Le Président Axel Poniatowski a dressé un rapide bilan statistique des activités de la commission des affaires étrangères durant la session écoulée.

Il a notamment indiqué que la commission avait tenu un total de 79 réunions, au cours desquelles le ministre des affaires étrangères avait été auditionné 10 fois. Huit autres auditions de membres du gouvernement ont par ailleurs été organisées et de nombreuses réunions ont permis à la commission d’entendre des personnalités françaises ou étrangères : ministres, ambassadeurs ou hauts responsables.

Le président a indiqué que sur les quelque 115 lois approuvées depuis le début de la législature, 60, qui autorisent la ratification de traités ou de conventions, ont été étudiées par la commission. Bien que ces textes soient par nature plus rapides à instruire que les autres projets de lois, ces données traduisent une activité législative intense de la part de la commission.

Dans le cadre des activités d’information et de contrôle, le président Poniatowski a indiqué vouloir poursuivre les petits déjeuners de la commission, qui permettent des échanges informels. Il est revenu sur les missions d’information conduites par la commission, rappelant que quatre rapports avaient d’ores et déjà été publiés, qui ont porté sur la politique étrangère et de sécurité commune, sur les modifications apportées par le Traité de Lisbonne aux traités européens, sur la situation au Kosovo et sur le projet d’Union pour la Méditerranée.

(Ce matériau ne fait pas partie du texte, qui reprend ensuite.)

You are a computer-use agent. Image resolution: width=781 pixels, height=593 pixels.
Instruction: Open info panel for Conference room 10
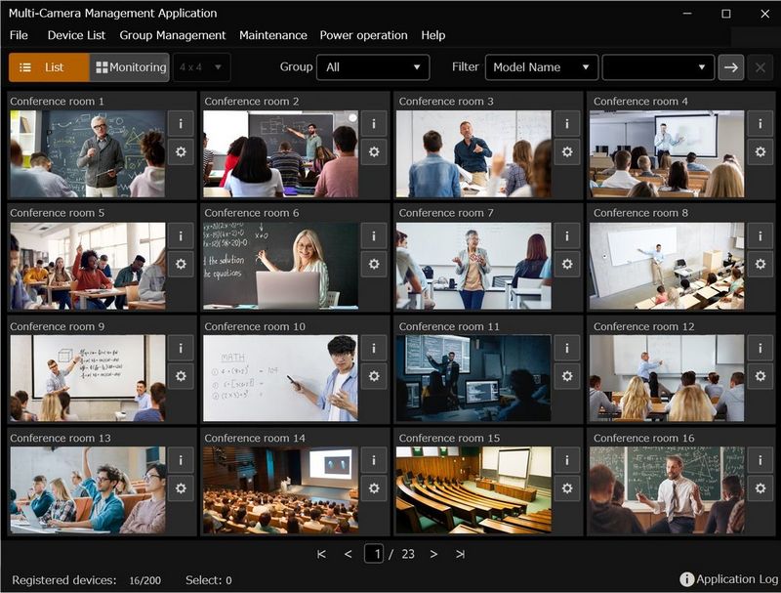375,347
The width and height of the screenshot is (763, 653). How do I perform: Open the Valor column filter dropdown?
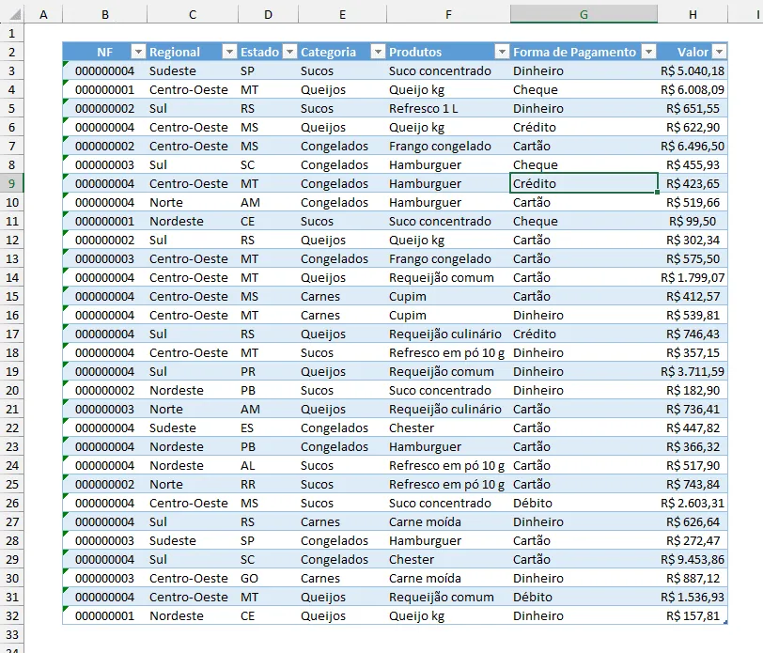pyautogui.click(x=719, y=52)
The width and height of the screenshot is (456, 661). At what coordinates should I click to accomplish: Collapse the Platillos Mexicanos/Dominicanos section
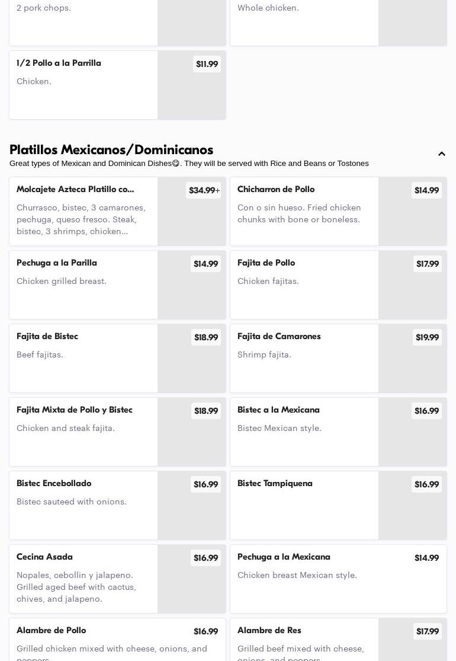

Il a indiqué que la présentation du rapport de la mission sur la politique africaine de la France avait été reportée et il a souhaité que sa publication intervienne au plus tard devant la commission le 15 octobre.

Le président Poniatowski a rappelé que la commission des affaires étrangères avait rendu neuf avis budgétaires.

Le président a enfin présenté une liste de sujets possibles pour de nouvelles missions d’information, en précisant que l’étude des lycées français à l’étranger pourrait être le premier abordé.